A rather interesting book from the early 1970s, by Maxmen, The Post-Physician Era, offered thinking about the direction of travel. While getting many things wrong — we still don’t have shopping malls on the moon, he did, given the thinking of the day, accurately identify AI as a challenge to human diagnosis, and saw the obsolescence of the pharmacist through robotic dispensing.
The overall forces at work here are the migration of specialist human knowledge into devices and into software, that can be used by less-skilled people (i.e. not necessarily clinical professionals). Self-diagnostic testing kits are just a primitive example. Roll the clock forward with electronic health records, Web 2+.whatever, and advances in materials science, etc, and we have a constellation of factors which form a new pattern for healthcare service delivery.
And when will we build the last hospital?

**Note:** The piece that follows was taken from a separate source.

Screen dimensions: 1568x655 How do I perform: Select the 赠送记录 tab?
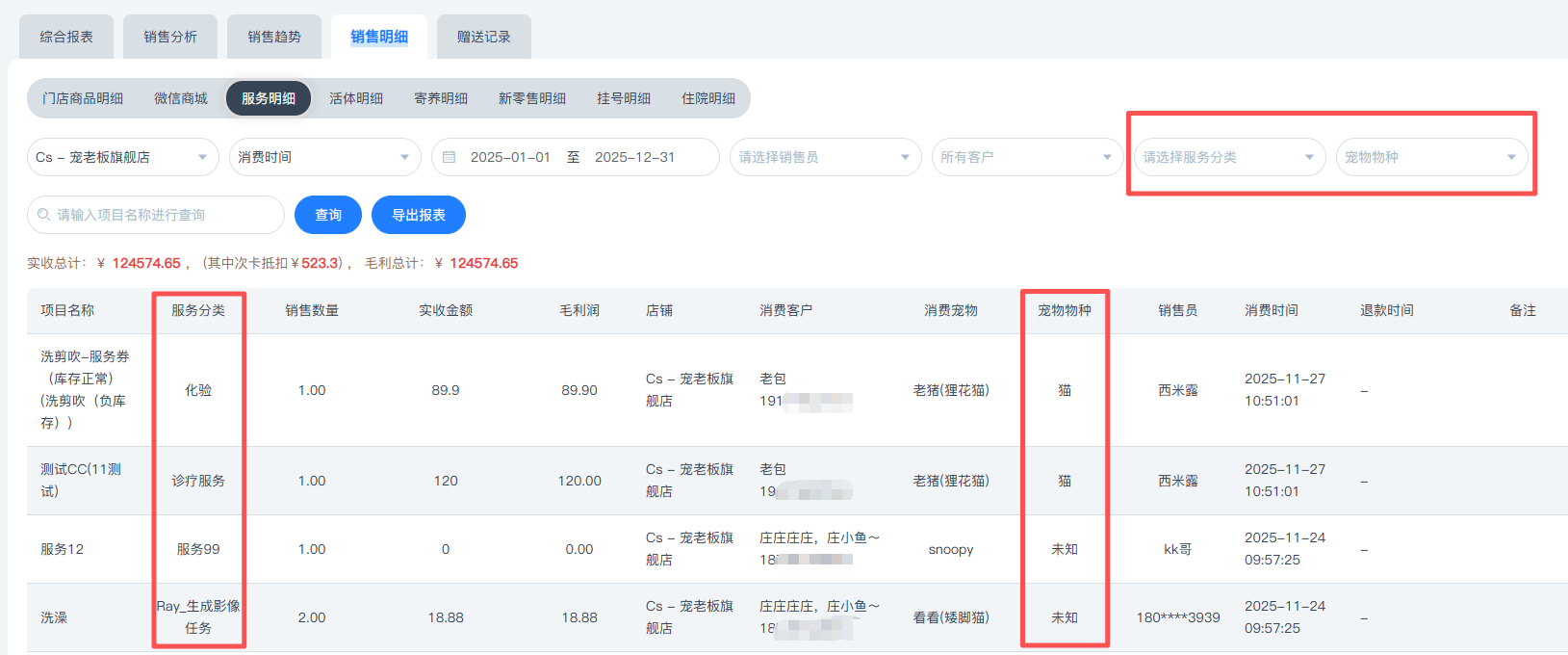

It takes perhaps 3-5 years to plan a hospital and a couple to build one. It is also critical in the design to take into consideration the evolution of use, changing demography, etc, to perhaps 20 years into the future. I think by 2025 we will acknowledge that the existing hospital infrastructure should not be replaced, but slowly wound down as useful clinical environments. Given the average useful lifespan of anything from 25 to 100 years, we need to be thinking the thoughts about the last hospital within the next 5 to 7 years. There are, no doubt, hospitals in the early planning stages, that when built will be instantly obsolete.